Background/aim: Nevirapine is a reverse-transcriptase inhibitor widely used in combination therapy to treat HIV infection. Nevirapine is extensively metabolized in the liver and CYP2B6 is mainly responsible for oxidation of 3-hydroxynevirapine (3-OH NVP). This study aims to explore CYP2B6 activity by measuring 2-hydroxynevirapine (2-OH NVP) and 3-OH NVP in plasma and to identify factors associated with nevirapine pharmacokinetic parameters. Materials and methods: A total of 112 patients were recruited and treated with nevirapine-based antiretroviral therapy. Plasma nevirapine and metabolite concentrations were assayed using high-performance liquid chromatography via liquid-liquid extraction. Results: Thirty-nine (34.8%) of the patients had no 3-OH NVP detected in their plasma while 2-OH NVP was detected in all patients.
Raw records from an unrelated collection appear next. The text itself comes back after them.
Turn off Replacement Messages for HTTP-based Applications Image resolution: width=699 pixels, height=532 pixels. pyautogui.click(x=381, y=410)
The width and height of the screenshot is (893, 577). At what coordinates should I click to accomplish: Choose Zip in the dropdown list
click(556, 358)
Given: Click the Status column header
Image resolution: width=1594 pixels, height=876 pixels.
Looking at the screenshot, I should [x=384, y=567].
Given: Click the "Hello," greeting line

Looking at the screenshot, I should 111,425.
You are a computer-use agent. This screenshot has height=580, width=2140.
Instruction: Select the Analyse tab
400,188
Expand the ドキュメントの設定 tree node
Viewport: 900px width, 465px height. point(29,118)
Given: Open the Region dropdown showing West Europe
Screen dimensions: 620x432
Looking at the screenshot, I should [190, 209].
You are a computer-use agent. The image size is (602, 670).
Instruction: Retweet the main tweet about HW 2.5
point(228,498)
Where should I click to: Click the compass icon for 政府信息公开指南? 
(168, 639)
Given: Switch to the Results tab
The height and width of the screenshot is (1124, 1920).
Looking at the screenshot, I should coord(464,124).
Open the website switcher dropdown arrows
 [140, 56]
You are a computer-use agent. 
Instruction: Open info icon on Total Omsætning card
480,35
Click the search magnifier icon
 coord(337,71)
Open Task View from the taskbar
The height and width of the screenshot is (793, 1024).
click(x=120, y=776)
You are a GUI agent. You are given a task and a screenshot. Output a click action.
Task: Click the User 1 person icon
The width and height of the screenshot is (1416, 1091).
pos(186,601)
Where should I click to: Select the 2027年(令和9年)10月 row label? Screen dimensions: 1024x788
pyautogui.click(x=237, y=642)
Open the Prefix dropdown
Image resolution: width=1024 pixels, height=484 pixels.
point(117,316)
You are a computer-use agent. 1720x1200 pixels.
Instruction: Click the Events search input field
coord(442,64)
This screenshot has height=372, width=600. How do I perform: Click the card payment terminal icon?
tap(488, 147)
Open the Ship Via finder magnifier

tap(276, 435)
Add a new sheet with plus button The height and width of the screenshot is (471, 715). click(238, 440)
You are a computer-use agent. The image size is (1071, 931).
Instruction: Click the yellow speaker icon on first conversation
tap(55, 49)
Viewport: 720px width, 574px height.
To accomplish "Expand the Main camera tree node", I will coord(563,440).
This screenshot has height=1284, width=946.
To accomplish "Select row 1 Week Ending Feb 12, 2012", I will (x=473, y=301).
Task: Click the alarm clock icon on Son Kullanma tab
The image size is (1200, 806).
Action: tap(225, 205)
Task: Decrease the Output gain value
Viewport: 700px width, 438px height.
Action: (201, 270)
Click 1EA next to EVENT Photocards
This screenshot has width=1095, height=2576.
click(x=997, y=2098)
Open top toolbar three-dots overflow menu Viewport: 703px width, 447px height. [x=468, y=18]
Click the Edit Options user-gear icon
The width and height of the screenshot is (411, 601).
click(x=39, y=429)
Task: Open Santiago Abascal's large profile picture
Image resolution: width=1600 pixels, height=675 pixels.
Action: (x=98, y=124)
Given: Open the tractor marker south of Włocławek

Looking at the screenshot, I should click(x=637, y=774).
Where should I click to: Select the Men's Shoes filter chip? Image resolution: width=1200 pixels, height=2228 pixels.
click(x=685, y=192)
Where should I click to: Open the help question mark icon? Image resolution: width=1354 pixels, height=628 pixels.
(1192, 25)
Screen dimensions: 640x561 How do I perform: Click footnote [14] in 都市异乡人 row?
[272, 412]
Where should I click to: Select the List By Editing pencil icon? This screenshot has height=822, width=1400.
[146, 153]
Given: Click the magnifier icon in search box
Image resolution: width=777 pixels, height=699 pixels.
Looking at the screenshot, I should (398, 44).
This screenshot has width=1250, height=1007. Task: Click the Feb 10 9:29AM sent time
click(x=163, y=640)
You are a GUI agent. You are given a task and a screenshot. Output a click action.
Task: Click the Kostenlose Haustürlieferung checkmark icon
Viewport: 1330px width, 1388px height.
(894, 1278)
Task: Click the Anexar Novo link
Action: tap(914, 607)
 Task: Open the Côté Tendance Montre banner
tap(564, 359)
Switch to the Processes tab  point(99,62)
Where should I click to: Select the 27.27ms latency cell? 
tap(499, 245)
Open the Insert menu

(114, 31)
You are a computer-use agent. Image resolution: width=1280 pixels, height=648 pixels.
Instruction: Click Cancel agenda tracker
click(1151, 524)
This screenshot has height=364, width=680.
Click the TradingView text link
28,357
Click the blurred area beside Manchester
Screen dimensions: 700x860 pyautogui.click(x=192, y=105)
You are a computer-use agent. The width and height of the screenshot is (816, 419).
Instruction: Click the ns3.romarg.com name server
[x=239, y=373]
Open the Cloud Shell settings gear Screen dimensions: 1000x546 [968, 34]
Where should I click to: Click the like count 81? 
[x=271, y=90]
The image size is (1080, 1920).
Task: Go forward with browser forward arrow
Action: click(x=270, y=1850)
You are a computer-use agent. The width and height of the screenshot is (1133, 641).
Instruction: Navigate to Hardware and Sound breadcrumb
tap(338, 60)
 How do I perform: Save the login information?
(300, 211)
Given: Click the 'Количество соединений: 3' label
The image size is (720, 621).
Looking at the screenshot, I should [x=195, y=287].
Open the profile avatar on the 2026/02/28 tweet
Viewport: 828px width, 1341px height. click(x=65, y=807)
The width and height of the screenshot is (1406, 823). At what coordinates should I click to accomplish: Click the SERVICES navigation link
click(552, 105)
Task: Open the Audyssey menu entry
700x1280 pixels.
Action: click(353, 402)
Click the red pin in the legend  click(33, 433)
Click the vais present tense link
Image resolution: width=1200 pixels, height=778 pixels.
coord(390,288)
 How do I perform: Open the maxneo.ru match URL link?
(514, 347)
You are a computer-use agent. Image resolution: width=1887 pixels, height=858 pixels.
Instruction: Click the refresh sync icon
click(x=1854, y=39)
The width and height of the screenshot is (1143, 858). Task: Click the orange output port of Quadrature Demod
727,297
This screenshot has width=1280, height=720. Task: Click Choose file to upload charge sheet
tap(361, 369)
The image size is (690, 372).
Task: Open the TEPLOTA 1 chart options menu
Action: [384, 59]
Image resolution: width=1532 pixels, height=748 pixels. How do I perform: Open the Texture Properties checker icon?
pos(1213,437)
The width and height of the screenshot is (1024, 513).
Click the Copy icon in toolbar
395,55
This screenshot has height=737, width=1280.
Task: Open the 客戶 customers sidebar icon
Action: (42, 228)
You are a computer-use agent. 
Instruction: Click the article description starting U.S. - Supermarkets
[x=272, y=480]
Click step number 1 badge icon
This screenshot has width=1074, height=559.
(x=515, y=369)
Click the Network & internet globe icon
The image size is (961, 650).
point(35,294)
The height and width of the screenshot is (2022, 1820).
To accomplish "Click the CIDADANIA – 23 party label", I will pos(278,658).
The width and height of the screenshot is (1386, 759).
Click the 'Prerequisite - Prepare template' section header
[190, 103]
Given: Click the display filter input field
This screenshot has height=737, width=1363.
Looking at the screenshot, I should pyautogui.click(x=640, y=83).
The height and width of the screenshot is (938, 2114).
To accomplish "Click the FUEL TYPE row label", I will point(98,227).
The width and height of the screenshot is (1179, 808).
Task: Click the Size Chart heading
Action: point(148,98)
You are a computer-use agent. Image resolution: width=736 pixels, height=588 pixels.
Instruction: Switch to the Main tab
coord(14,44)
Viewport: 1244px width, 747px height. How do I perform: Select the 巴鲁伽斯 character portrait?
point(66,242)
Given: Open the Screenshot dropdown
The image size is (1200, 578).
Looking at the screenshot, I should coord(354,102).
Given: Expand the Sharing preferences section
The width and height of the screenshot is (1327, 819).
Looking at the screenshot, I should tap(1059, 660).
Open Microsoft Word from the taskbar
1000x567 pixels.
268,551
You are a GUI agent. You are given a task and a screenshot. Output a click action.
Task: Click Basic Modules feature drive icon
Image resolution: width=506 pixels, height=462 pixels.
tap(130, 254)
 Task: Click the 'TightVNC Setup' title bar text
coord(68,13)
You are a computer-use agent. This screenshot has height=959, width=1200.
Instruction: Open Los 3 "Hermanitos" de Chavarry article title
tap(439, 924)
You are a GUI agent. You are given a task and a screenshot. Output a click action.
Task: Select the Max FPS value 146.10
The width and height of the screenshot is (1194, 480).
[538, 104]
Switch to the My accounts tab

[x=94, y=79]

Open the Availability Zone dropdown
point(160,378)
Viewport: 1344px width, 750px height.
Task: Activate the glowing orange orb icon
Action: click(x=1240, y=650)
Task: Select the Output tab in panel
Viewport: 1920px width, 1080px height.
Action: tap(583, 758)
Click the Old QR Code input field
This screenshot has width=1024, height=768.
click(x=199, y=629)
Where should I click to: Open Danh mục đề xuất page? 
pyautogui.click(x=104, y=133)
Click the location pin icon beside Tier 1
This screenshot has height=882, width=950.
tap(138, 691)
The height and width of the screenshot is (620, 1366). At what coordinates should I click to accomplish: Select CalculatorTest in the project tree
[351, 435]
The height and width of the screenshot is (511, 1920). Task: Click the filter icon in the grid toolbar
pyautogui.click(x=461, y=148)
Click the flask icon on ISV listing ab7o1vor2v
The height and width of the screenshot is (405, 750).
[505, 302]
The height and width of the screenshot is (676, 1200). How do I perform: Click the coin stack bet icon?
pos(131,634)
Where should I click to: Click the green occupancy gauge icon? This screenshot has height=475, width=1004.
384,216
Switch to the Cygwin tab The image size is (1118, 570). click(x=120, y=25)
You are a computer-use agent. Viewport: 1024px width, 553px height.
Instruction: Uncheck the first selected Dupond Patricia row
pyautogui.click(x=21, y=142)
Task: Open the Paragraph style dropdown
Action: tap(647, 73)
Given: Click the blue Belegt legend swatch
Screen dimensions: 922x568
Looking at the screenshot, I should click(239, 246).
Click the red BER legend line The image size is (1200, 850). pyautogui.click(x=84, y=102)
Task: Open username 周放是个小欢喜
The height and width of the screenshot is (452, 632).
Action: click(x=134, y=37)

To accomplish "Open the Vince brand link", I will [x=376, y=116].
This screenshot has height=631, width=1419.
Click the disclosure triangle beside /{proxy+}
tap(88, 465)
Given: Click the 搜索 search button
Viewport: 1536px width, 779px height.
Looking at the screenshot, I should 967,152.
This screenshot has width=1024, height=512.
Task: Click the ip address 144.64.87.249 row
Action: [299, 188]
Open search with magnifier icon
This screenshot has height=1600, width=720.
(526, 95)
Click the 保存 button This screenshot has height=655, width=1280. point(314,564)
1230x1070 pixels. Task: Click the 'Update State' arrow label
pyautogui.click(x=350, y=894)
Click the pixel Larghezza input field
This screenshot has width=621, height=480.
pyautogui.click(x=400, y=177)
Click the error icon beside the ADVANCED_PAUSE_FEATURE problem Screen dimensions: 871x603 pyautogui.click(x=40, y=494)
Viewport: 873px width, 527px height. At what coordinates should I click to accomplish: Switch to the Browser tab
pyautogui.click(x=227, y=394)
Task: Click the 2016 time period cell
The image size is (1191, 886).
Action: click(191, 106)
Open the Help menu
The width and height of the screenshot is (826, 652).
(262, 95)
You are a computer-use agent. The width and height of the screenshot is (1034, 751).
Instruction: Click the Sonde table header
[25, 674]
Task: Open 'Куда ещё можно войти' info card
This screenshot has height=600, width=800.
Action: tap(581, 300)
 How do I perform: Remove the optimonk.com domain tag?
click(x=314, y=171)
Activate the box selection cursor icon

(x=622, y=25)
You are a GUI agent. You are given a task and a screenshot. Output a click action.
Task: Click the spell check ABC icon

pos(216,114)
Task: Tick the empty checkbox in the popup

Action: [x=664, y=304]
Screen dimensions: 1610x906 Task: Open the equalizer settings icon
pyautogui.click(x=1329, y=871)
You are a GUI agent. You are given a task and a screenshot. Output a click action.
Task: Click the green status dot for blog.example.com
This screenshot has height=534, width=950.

Metabolite concentrations were low compared to nevirapine. Positive correlations were observed between nevirapine and its metabolites, 2-OH NVP (P < 0.01) and 3-OH NVP (P = 0.012). Nevirapine concentration was decreased when concomitantly administered with methadone. Univariate analysis showed that ALT level, AST level, and detection of 3-OH NVP were associated with nevirapine pharmacokinetic parameters. Conclusion: The variability of nevirapine pharmacokinetic parameters was caused by liver enzymes and the presence of 3-OH NVP metabolites. The presence of 3-OH NVP can probably be used to distinguished CYP2B6 activity and efficacy of nevirapine in patients with HIV infection.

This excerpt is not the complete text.